_WORK TO COMPLETE_. Exactly the lines from the one containing "Click the Add" through the end of the entries, both ends included, are to be output.

[Opening TASK INPUT section]

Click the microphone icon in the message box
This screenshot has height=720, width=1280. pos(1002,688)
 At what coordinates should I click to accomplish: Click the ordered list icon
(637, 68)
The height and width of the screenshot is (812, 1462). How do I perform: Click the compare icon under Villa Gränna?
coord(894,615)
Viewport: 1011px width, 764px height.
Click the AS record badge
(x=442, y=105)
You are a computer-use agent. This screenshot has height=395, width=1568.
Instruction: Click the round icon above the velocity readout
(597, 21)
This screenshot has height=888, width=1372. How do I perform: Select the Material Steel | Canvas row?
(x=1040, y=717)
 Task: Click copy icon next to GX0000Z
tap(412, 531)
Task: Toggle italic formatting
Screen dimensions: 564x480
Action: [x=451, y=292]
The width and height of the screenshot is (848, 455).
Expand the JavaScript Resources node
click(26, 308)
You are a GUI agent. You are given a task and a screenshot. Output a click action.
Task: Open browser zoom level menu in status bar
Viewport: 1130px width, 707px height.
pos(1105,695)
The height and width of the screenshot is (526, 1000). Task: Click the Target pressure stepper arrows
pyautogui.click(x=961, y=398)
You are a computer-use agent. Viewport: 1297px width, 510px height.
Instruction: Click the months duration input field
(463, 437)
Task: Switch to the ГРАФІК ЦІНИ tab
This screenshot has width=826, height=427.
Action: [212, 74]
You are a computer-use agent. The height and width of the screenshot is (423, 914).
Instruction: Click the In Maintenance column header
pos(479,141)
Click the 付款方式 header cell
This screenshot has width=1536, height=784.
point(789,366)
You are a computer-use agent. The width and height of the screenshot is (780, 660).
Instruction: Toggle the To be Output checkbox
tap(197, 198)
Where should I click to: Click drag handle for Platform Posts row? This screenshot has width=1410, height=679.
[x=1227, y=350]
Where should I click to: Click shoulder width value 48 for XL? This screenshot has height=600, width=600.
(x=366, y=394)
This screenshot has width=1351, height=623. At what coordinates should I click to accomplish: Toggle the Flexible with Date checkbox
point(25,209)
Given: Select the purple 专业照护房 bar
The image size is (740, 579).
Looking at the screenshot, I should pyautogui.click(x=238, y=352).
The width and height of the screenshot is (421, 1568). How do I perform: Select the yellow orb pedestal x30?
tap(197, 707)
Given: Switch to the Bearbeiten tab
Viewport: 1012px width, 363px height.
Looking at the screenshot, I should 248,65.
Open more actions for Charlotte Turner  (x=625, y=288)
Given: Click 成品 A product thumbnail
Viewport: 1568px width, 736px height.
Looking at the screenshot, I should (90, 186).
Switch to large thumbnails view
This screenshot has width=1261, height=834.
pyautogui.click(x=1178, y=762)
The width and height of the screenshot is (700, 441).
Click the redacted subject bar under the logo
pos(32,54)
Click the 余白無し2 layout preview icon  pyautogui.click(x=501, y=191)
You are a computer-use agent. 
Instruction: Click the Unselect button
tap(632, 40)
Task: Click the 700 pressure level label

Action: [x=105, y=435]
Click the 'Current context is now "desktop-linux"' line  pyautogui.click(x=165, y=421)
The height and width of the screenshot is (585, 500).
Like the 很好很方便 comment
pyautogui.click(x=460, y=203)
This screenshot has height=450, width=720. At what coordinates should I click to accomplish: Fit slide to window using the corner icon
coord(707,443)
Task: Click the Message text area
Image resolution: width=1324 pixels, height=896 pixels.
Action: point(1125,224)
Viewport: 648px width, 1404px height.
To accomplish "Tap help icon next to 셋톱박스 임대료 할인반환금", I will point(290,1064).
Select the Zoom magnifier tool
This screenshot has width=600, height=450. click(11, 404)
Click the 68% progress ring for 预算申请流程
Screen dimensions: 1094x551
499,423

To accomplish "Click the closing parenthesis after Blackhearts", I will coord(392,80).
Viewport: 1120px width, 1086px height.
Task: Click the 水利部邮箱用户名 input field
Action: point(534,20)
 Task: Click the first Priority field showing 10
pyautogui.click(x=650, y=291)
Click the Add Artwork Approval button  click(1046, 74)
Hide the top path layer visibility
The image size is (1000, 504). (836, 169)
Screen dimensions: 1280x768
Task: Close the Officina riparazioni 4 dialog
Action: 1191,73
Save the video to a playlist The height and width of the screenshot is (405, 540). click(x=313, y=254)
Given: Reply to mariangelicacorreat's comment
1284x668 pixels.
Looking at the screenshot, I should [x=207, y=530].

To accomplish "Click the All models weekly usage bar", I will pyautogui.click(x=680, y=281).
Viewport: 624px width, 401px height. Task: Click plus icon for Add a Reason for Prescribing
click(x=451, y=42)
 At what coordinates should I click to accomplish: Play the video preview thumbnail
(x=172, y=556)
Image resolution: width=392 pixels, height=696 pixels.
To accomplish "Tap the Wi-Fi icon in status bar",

[Closing TASK INPUT section]

_YOUR SOLUTION_.
Click the Add Artwork Approval button  click(1046, 74)
Hide the top path layer visibility
The image size is (1000, 504). (836, 169)
Screen dimensions: 1280x768
Task: Close the Officina riparazioni 4 dialog
Action: 1191,73
Save the video to a playlist The height and width of the screenshot is (405, 540). click(x=313, y=254)
Given: Reply to mariangelicacorreat's comment
1284x668 pixels.
Looking at the screenshot, I should [x=207, y=530].

To accomplish "Click the All models weekly usage bar", I will pyautogui.click(x=680, y=281).
Viewport: 624px width, 401px height. Task: Click plus icon for Add a Reason for Prescribing
click(x=451, y=42)
 At what coordinates should I click to accomplish: Play the video preview thumbnail
(x=172, y=556)
Image resolution: width=392 pixels, height=696 pixels.
To accomplish "Tap the Wi-Fi icon in status bar",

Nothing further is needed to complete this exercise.